▸ OBJECTIVE
Give the stretch of data from the line containing "Image resolution: width=400" through the end of the data as a two-column CSV with the columns text and answer. Each text and its answer form one row, with each value in its own quoted field and line breaks replaced by spaces.

Word and element pointing data
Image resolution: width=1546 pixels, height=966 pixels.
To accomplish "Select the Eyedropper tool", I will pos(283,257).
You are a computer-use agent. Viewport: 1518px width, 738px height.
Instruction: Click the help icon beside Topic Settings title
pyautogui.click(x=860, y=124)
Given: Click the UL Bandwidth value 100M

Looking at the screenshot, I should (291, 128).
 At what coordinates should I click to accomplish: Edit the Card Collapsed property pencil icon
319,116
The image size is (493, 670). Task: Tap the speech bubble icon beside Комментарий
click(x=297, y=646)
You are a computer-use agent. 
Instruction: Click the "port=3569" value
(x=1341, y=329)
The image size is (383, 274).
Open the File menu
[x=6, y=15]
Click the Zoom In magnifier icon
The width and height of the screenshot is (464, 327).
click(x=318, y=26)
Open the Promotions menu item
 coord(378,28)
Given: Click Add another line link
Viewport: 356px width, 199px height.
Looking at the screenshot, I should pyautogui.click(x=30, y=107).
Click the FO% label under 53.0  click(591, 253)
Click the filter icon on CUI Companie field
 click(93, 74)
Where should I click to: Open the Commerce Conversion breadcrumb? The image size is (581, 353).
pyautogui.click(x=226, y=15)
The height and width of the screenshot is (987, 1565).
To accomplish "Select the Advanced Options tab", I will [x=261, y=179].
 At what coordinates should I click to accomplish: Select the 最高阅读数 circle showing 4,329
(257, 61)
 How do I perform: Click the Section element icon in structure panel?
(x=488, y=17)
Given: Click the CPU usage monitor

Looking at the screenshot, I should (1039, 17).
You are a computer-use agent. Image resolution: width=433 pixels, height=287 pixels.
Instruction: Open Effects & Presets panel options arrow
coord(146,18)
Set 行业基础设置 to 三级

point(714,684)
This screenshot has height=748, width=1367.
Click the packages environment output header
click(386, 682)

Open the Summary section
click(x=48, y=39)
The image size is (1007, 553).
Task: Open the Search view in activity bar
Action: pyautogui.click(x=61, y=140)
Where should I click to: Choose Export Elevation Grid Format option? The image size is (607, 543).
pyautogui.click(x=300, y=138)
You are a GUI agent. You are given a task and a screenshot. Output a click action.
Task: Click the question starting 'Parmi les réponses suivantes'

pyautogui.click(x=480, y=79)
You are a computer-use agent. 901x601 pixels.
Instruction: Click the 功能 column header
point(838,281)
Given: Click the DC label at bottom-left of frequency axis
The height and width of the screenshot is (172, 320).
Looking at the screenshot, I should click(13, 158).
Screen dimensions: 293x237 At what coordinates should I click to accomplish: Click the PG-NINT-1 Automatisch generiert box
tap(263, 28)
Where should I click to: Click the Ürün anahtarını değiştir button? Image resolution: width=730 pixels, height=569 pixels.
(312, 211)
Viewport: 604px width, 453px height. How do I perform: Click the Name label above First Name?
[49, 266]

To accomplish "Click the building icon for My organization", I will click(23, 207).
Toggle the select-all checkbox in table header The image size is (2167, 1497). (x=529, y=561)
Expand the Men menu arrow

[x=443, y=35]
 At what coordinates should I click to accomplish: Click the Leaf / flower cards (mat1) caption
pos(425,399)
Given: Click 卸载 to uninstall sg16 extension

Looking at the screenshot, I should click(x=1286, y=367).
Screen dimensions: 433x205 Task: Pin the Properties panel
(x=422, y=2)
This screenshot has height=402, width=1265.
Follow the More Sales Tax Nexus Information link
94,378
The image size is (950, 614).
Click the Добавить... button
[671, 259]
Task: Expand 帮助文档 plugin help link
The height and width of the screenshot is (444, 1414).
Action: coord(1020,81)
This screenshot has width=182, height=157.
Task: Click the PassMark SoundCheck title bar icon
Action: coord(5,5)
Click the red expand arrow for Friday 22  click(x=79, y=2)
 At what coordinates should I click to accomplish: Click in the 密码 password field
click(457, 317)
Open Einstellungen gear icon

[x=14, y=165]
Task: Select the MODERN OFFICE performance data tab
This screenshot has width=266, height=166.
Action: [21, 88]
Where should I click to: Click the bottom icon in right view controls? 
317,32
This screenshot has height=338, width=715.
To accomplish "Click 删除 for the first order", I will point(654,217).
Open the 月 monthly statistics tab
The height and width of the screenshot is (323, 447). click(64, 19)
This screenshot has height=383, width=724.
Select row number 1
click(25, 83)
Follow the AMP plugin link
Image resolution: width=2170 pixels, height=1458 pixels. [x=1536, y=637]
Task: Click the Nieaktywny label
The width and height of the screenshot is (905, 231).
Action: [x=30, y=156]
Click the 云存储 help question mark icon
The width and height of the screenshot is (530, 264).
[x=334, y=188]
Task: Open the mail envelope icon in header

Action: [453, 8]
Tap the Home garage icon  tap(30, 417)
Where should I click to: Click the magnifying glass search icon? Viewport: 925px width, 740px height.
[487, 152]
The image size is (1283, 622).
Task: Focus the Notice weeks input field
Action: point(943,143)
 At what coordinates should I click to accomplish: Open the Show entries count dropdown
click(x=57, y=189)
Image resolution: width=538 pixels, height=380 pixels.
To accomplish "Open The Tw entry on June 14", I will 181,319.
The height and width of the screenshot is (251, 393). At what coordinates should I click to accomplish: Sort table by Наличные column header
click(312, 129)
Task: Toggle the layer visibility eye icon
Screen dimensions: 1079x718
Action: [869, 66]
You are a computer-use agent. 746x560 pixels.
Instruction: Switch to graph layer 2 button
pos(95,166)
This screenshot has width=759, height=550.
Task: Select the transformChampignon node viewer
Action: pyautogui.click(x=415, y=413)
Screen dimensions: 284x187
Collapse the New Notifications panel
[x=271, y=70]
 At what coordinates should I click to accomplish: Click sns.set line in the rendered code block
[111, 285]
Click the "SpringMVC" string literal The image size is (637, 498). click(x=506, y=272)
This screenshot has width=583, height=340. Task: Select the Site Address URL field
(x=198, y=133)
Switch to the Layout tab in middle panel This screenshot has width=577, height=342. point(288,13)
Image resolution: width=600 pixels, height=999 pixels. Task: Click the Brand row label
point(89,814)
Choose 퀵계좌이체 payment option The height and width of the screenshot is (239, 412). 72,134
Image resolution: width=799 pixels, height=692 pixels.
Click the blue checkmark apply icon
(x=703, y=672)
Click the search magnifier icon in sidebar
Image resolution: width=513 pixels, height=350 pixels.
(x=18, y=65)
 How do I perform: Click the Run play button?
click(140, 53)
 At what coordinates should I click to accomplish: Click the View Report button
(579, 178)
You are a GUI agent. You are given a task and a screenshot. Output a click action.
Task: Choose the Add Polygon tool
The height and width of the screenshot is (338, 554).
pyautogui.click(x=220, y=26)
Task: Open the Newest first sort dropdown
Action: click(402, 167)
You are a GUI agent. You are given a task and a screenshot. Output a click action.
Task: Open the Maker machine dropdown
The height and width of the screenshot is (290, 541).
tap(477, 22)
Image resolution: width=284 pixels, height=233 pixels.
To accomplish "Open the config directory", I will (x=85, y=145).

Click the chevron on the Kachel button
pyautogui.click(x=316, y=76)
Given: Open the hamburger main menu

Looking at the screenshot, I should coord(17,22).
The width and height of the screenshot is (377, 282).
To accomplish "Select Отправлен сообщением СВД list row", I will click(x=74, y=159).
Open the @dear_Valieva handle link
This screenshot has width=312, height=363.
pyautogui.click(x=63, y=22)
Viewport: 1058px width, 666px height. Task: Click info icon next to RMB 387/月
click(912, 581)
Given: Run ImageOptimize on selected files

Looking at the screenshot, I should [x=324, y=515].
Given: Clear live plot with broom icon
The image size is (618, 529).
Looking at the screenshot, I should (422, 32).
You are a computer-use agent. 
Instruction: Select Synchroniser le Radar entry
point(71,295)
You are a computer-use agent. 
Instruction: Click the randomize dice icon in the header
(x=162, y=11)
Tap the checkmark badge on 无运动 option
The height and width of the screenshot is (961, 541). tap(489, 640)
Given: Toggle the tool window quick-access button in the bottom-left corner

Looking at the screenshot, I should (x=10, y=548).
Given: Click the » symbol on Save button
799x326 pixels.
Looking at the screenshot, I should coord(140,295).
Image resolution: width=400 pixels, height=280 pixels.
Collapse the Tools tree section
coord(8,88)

▸ WRITTEN SOLUTION
text,answer
"Image resolution: width=400 pixels, height=280 pixels. Collapse the Tools tree section","coord(8,88)"